» **TASK DESCRIPTION**:
Write a continuation of the excerpt on evaluating diffusive sampler performance, beginning after its final sentence.

» **SELECTED EXCERPT**:
'''

This International Standard specifies methods for evaluation of sampler performance in terms of workplace

conditions: wind speed, humidity, temperature, atmospheric pressure, and analyte variation. The concise set

of experiments specified aims to minimize cost to the user. The evaluation is limited to conditions commonly

encountered in personal sampling in the indoor workplace setting, namely wind speeds of up to 0,5 m/s and

for sampling periods typically from 2 h to 8 h.

Static or area sampling, unlike personal sampling where movement of the subject is significant, may

sometimes be subject to sampling-rate reduction due to stagnation at very low wind speeds. This International

Standard therefore does not apply to wind speeds of less than 0,1 m/s relative to static samplers. Samplers

are also tested for compliance with the manufacturer's stated limits on capacity, possibly in the presence of

interfering compounds. Given a suitable exposure chamber, the sampler evaluation protocol can be extended

to cover sampler use for other sampling periods and conditions.

This International Standard indicates how to measure diffusive sampler uncertainty for characterizing

concentration estimates obtained subsequent to the evaluation. It is impractical continually to re-evaluate

diffusive sampler performance under various environmental conditions prevailing during application.

'''

» **RECORDS SUPPLIED**:
'''

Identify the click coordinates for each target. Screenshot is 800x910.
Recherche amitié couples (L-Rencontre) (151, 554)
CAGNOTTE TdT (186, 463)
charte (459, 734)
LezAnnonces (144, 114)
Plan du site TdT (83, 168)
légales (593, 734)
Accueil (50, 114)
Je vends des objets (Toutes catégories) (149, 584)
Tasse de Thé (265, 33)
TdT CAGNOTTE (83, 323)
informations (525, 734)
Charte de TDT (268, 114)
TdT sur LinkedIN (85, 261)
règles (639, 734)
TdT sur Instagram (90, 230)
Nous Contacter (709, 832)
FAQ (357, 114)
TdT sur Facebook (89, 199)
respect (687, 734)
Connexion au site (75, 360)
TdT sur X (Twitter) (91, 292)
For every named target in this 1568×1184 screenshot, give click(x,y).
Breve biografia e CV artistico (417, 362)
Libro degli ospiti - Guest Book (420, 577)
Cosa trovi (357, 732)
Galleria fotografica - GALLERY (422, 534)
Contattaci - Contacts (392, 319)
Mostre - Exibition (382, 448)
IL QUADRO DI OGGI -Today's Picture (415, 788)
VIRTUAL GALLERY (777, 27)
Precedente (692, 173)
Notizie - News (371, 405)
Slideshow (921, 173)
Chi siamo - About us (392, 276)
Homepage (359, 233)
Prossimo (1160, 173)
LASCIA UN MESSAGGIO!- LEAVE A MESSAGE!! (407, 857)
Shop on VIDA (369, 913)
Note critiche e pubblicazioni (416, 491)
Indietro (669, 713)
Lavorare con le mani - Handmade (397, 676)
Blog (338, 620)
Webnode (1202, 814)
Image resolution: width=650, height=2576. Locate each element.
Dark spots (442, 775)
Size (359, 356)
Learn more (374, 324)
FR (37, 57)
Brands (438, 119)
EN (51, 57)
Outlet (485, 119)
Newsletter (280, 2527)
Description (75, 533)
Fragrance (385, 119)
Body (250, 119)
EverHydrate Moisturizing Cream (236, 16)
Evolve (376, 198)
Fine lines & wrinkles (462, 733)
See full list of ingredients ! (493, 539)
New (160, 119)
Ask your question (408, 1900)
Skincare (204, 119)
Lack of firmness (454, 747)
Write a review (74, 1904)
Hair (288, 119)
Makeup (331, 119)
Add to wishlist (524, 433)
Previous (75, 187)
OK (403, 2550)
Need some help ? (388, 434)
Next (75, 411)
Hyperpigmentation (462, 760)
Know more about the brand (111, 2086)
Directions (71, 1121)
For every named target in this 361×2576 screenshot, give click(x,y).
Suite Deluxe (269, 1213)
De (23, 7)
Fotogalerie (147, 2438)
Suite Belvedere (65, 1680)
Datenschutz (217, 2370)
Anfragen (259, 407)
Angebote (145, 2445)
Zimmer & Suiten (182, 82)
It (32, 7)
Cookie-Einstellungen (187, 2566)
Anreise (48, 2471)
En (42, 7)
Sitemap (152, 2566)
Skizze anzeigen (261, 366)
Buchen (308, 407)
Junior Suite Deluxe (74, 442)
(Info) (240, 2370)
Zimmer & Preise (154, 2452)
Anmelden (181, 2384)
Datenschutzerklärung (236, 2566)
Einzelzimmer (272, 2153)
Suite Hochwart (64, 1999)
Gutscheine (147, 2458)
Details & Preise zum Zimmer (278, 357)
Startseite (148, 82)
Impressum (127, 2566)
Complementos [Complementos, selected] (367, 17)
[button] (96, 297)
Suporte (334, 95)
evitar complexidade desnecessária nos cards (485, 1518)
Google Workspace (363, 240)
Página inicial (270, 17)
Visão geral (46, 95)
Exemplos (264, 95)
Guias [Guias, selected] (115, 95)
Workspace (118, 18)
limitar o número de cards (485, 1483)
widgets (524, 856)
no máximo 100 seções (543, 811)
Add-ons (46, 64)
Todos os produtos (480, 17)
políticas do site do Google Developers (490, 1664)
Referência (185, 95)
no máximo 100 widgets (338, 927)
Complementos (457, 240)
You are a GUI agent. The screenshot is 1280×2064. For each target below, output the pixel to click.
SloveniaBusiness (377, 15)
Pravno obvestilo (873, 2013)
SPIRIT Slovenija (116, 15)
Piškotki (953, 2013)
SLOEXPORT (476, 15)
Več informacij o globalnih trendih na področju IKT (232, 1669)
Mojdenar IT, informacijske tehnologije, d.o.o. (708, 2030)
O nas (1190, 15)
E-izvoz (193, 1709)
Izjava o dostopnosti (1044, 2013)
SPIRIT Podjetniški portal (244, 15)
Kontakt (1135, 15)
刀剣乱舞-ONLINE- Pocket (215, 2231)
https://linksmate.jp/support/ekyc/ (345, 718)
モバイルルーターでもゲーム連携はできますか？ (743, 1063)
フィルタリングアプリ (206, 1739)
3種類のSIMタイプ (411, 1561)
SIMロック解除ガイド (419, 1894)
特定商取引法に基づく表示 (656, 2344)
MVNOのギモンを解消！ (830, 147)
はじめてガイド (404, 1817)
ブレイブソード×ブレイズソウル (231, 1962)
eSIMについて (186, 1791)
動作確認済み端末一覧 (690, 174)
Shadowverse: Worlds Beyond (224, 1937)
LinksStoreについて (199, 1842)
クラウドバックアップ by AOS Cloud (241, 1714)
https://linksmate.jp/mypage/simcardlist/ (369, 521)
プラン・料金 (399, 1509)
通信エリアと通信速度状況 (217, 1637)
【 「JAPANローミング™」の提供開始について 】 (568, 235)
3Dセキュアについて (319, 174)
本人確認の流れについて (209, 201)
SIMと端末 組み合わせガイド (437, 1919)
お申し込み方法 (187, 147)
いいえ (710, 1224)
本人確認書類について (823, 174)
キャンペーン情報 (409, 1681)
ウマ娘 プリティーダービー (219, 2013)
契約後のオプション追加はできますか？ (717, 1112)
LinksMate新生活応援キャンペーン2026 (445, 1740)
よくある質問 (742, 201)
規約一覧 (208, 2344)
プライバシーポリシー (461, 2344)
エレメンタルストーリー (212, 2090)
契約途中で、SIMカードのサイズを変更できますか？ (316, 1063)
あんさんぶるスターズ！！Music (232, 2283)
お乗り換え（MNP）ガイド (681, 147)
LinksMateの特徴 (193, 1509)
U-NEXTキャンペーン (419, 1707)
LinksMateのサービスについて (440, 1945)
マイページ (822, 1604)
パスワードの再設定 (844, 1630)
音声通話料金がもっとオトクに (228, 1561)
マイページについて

'''

» **EXERCISE RESPONSE**:
NOTE 1 In this International Standard, the confidence level for the initial method evaluation becomes an integral part of

the measurement uncertainty. This approach slightly broadens the statistical protocols given in ISO Guide 98:1995.

Furthermore, the possibility of sampler errors related to correctible sampler bias is addressed.

NOTE 2 This International Standard is an extension of previous research on diffusive samplers (References [1] to [17]

inclusive and EN 838).
2 Normative references

The following referenced documents are indispensable for the application of this document. For dated

references, only the edition cited applies. For undated references, the latest edition of the referenced

document (including any amendments) applies.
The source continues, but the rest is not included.